— Begin Selected excerpt —

This would be a dick move in that he went out of his way to pay in inconvenient currency. It’s like the old stories of folks paying a debt in pennies. Or the bit from the Mary Tyler Moore show where Murray has lent Ted some money which Ted can never repay because he only carries large bills and Murray can’t make change. After days of this, Murray gets enough cash to make change … in nickles.
Back to the OP:
Every cash register I’ve ever seen (been a cashier in some capacity since 1987) has 5 places for coins. That’s pennies, nickles, dimes, quarters, and the last one for dollars and half-dollars. Only a store that gets a LOT of half dollars is going to have any problem with a few dollar coins.
Me, I use them for bus fare, as they go into the machines MUCH faster than bills in the bill acceptor.

— End Selected excerpt —
— Begin Data section —

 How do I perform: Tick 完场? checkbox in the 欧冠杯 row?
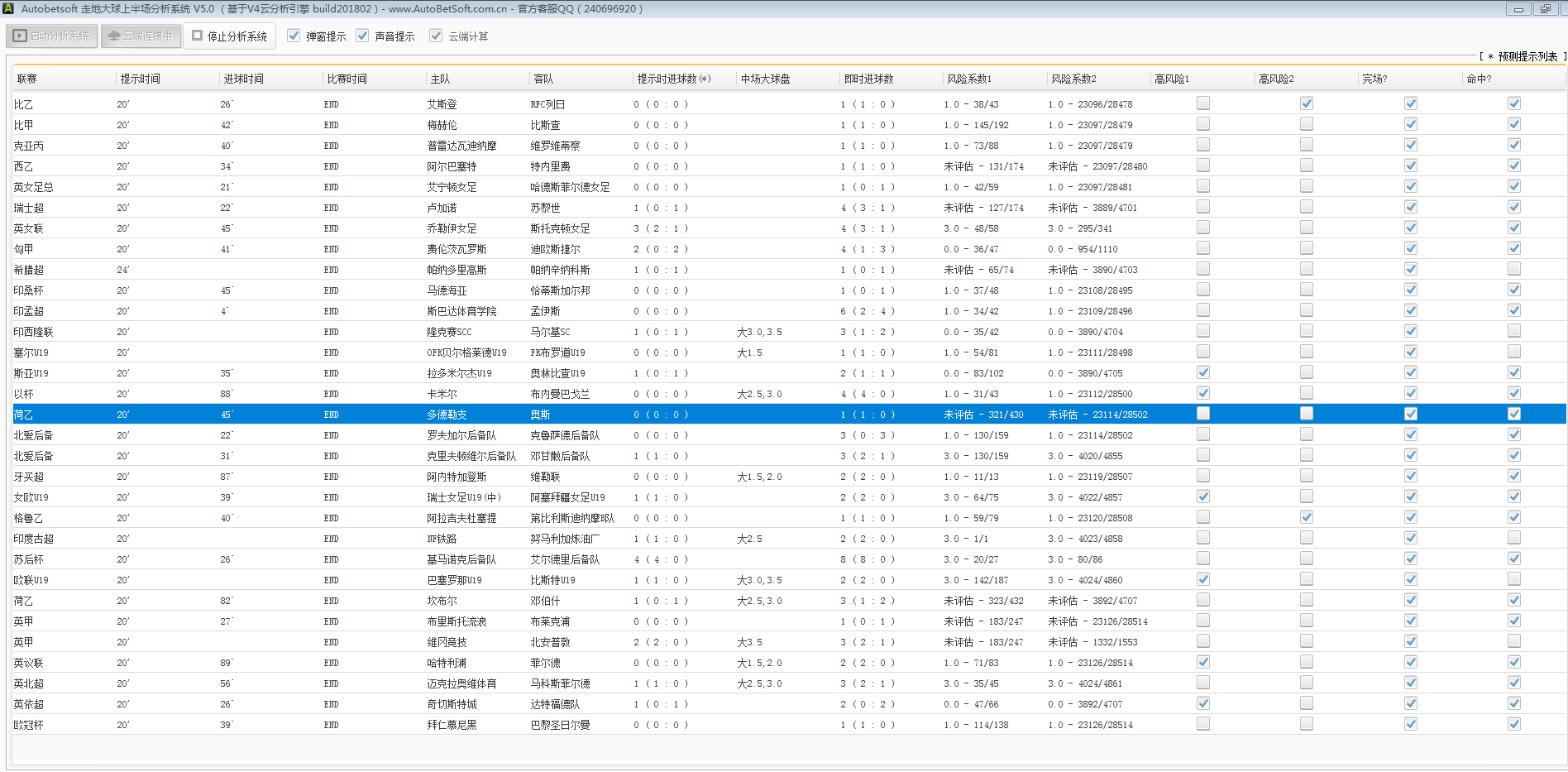[x=1410, y=724]
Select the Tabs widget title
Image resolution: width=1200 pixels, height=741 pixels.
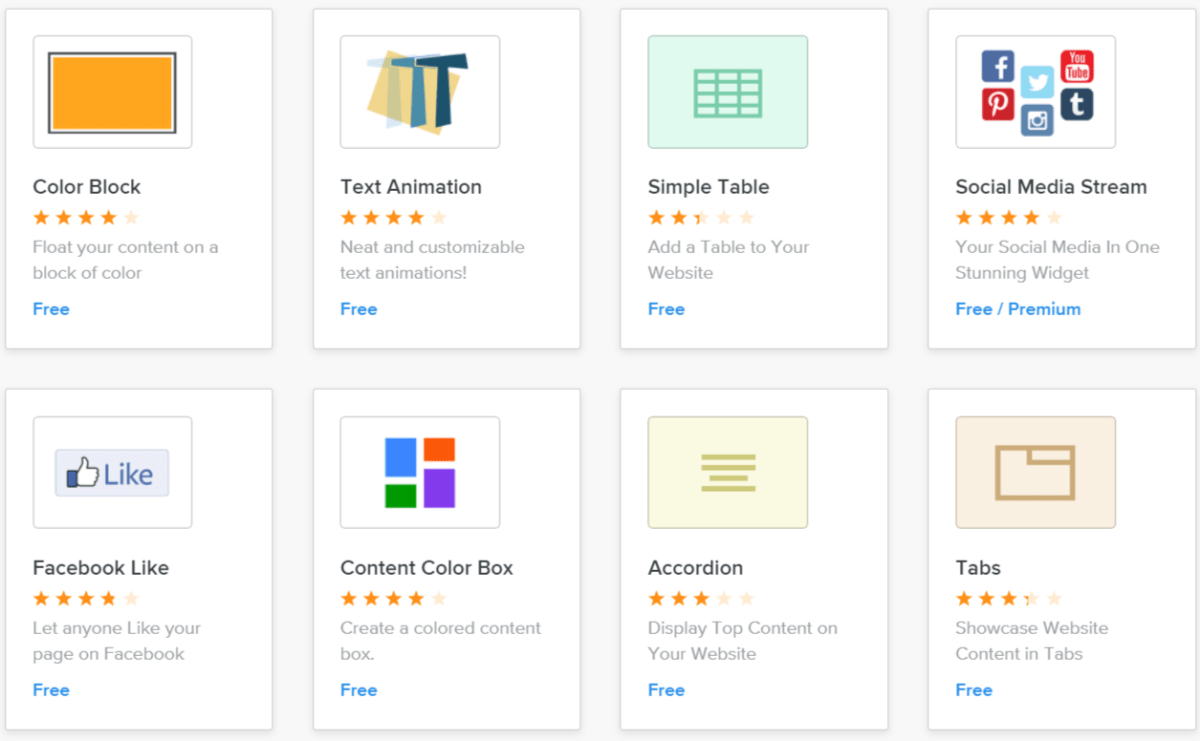point(977,567)
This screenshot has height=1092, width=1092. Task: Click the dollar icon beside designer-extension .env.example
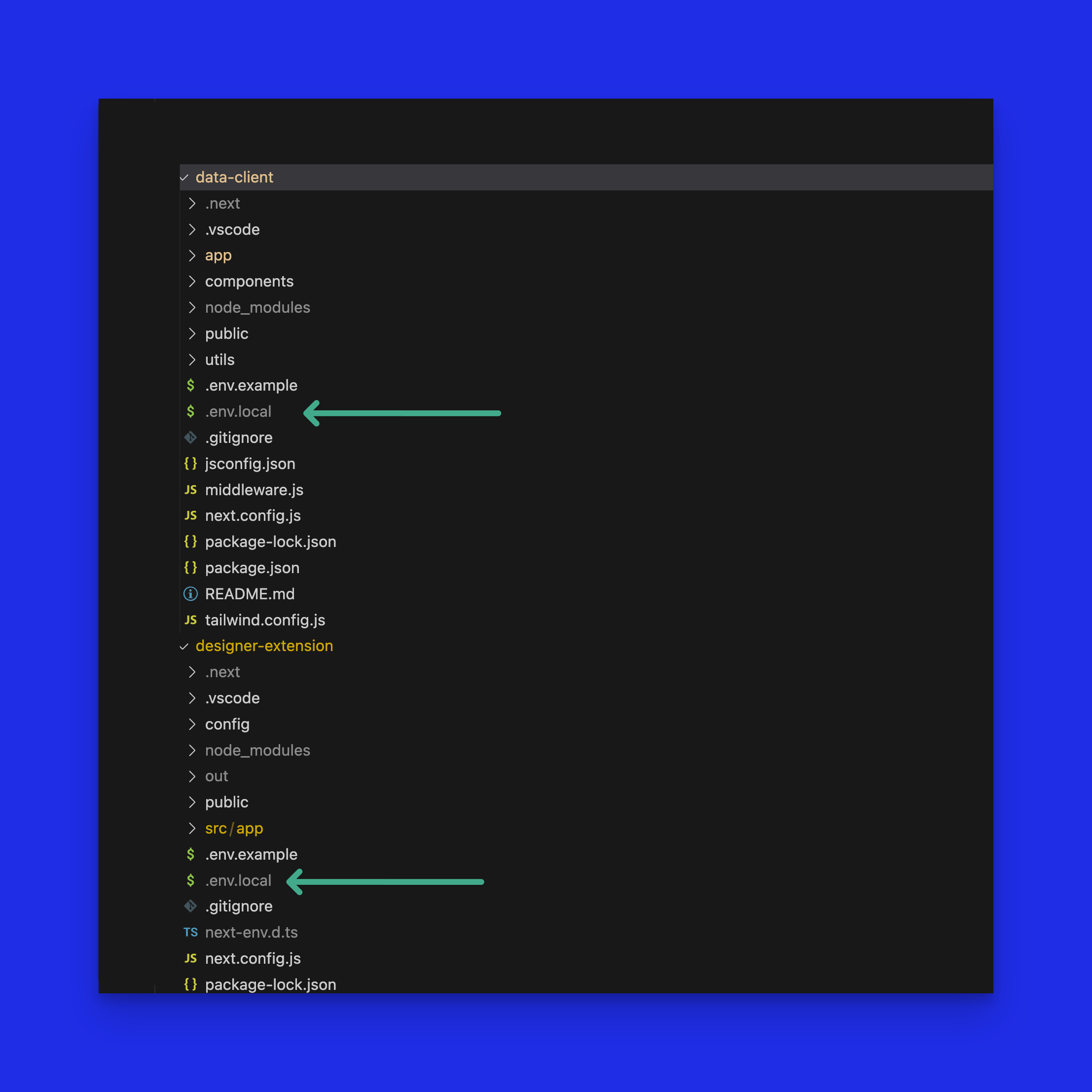click(190, 854)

— End Data section —

### What you should do
Reproduce everything in the post about paying with dollar coins from "This would be" down to "change … in nickles.", word for word.

### Reply
This would be a dick move in that he went out of his way to pay in inconvenient currency. It’s like the old stories of folks paying a debt in pennies. Or the bit from the Mary Tyler Moore show where Murray has lent Ted some money which Ted can never repay because he only carries large bills and Murray can’t make change. After days of this, Murray gets enough cash to make change … in nickles.